The injection schedule adapts to the sampled recurrence depth r. If r ≥ 4, the full hierarchy is injected in the first four iterations, after which the model continues with pure language modeling to polish the answer. If r < 4, a subset of the hierarchy is selected at regular intervals to guarantee that even shallow reasoning receives a representative visual spectrum. Training randomly samples r from a log‑normal Poisson distribution, forcing the model to be robust to varying numbers of reasoning steps. The loss is the expected cross‑entropy over all sampled r, encouraging consistency across depths.
Empirical evaluation spans visual question answering, image captioning, and complex scene‑understanding benchmarks. HIVE consistently outperforms baseline MLLMs that use static visual embeddings and textual CoT, achieving 4–7 % absolute gains on compositional reasoning tasks. Moreover, because reasoning is performed in latent space, token consumption drops by over 30 % compared to explicit CoT prompting.

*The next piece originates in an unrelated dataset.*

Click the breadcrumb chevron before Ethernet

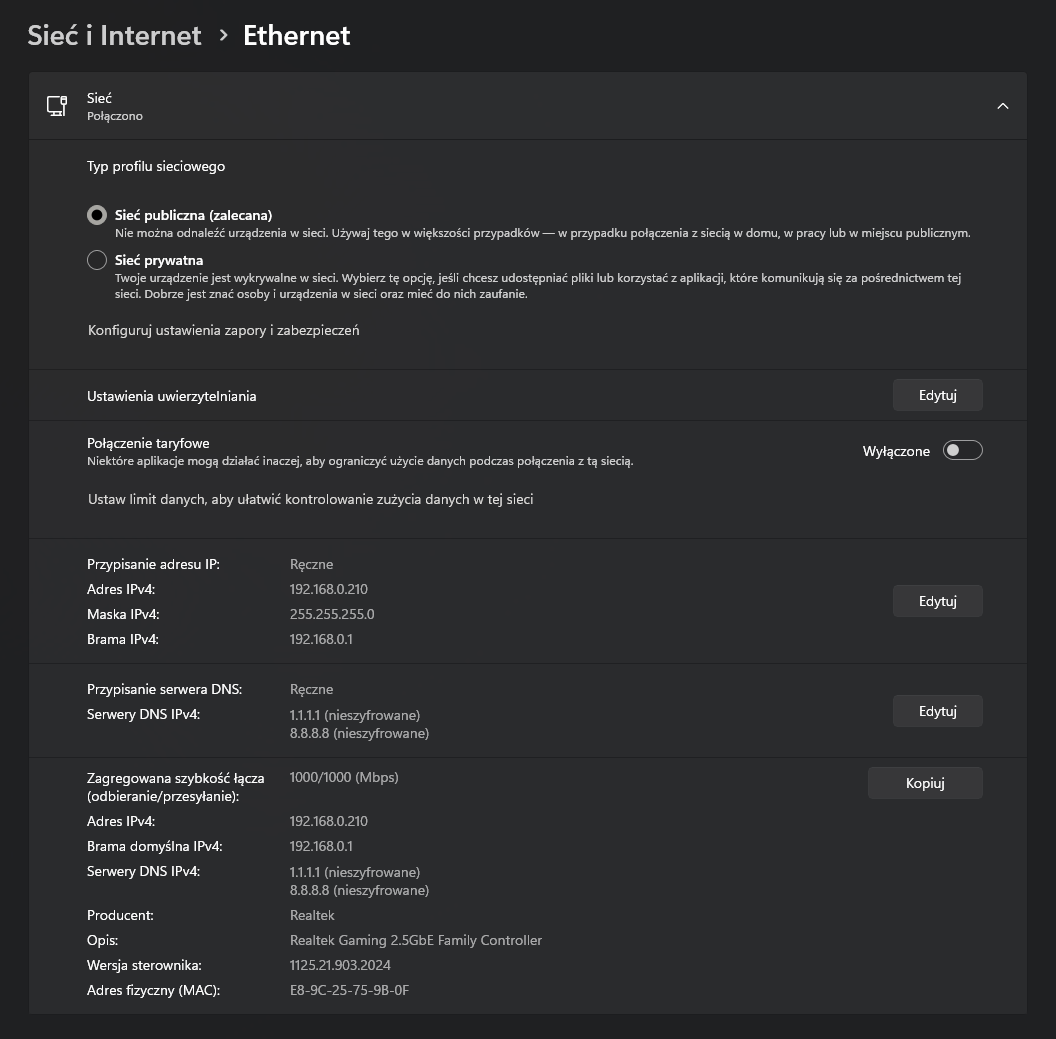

Test‑time scaling experiments demonstrate that adding more visual knowledge during inference further boosts accuracy and reduces hallucination, confirming the effectiveness of the hierarchical visual cues.
In summary, HIVE demonstrates that (1) recursive transformer loops enable depth‑adjustable “slow thinking” without extra parameters, (2) hierarchical visual cue injection provides multi‑scale grounding that stabilizes hidden‑state dynamics, and (3) stochastic recurrence depth during training yields a model that generalizes across a wide range of reasoning budgets. The authors suggest future extensions to video, audio, and dynamic visual‑layer selection, positioning HIVE as a versatile foundation for next‑generation multimodal reasoning systems.